Problem statement →
Look through the records and copy each line that has "screenshot" in it.

START Data to examine

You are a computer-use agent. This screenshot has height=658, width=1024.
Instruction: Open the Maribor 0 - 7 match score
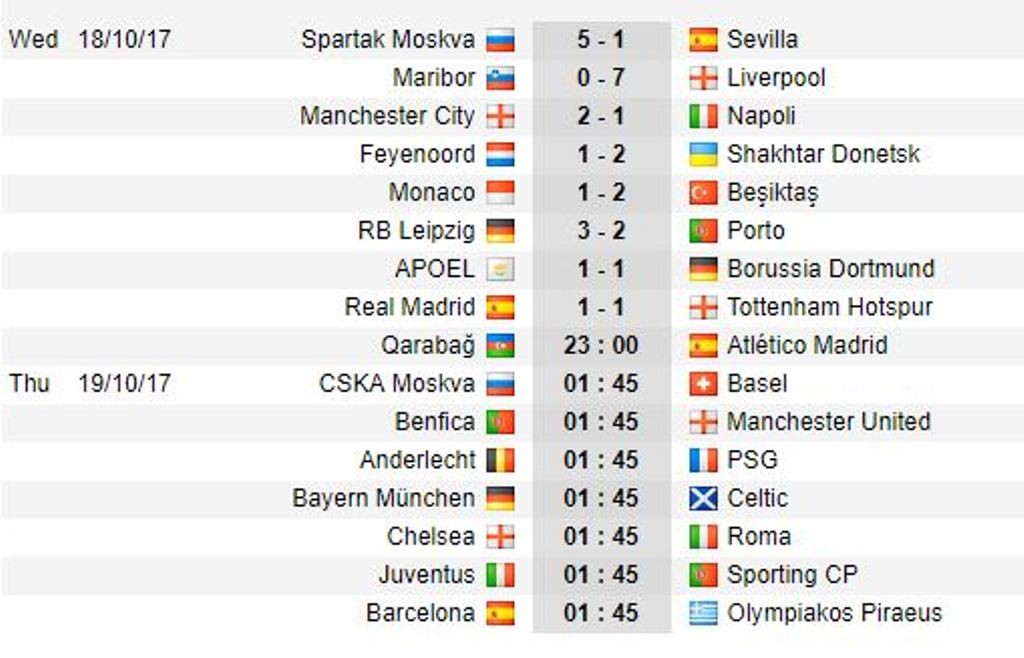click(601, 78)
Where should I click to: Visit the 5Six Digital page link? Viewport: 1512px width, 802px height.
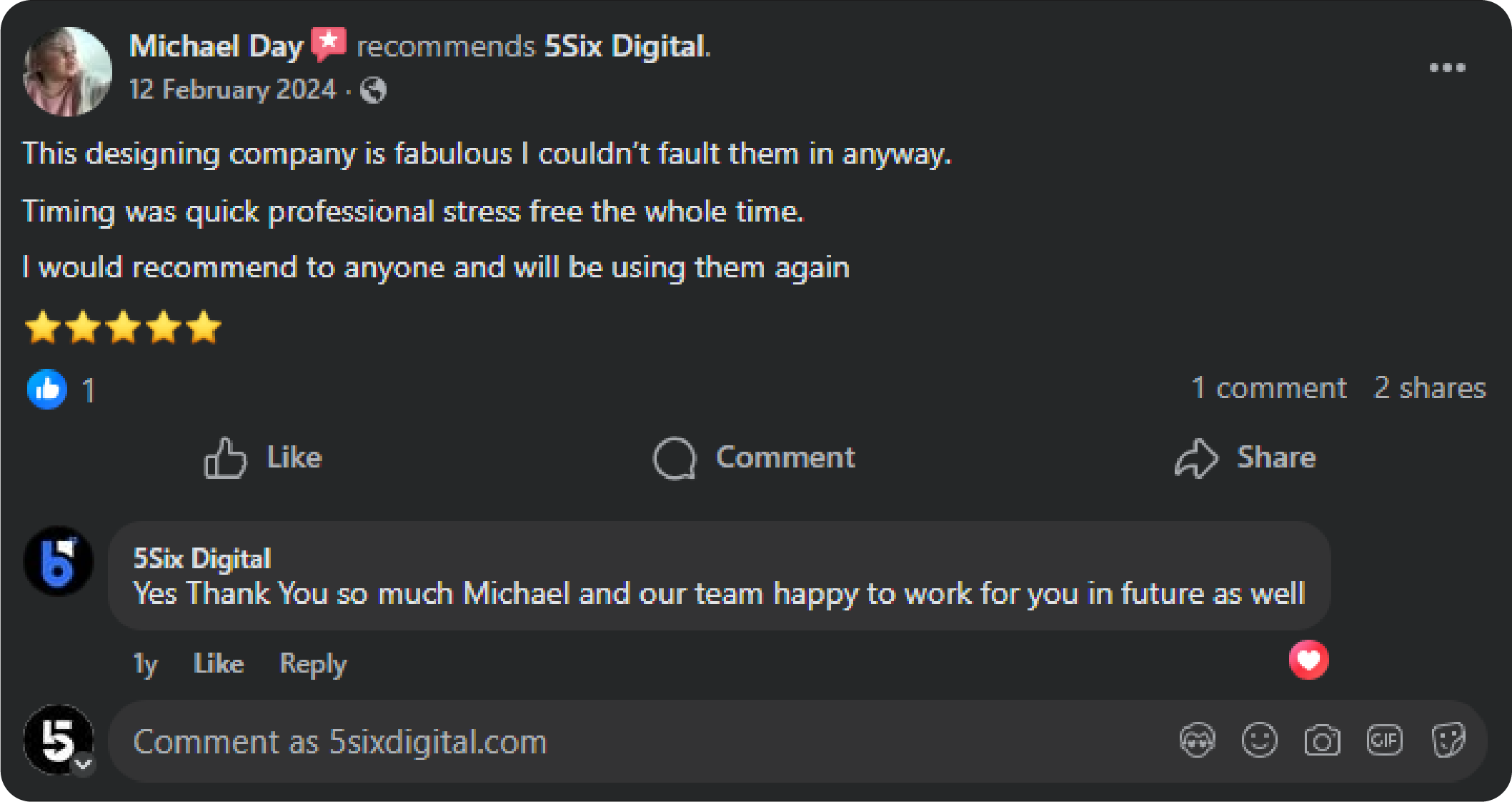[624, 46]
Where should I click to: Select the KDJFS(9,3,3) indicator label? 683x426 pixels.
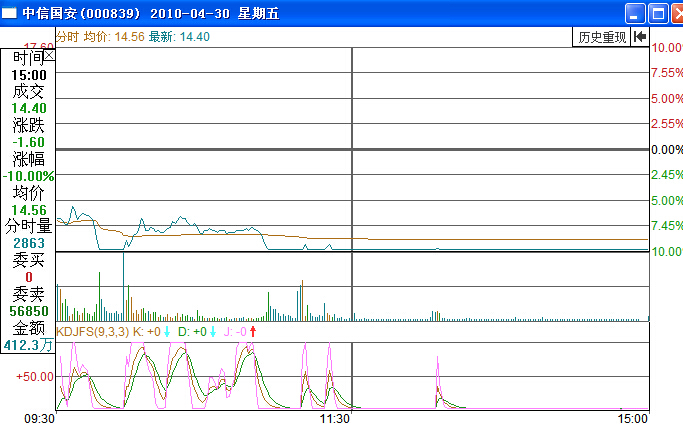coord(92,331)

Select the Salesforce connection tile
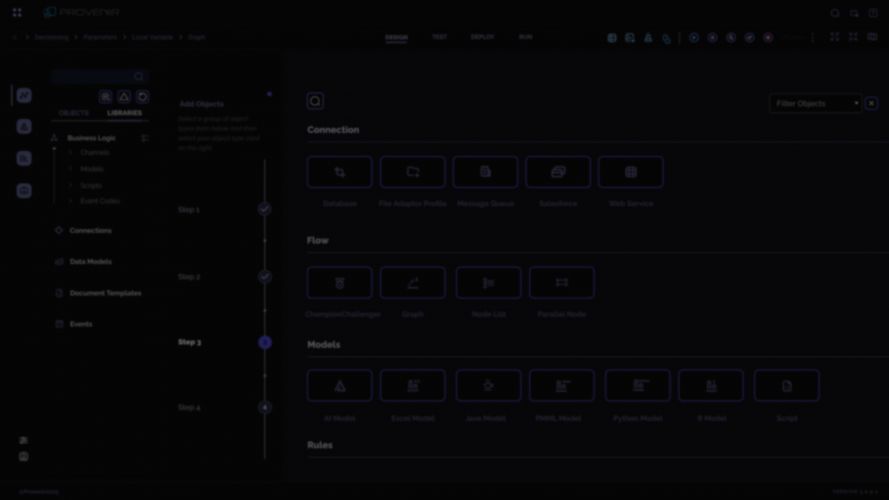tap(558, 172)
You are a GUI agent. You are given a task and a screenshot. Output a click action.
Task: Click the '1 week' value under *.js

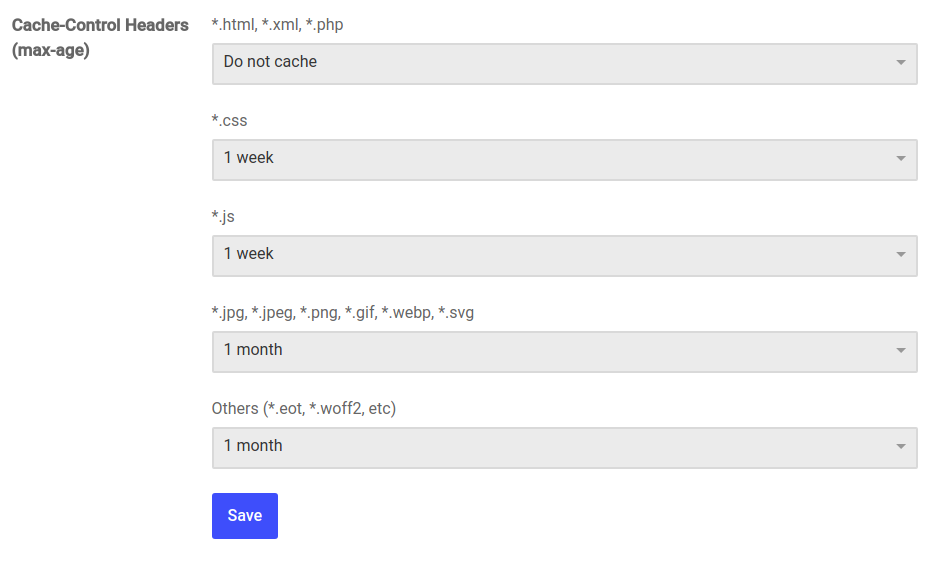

END Data to examine

Written answer →
You are a computer-use agent. This screenshot has height=658, width=1024.
You are a GUI agent. You are given a task and a screenshot. Output a click action.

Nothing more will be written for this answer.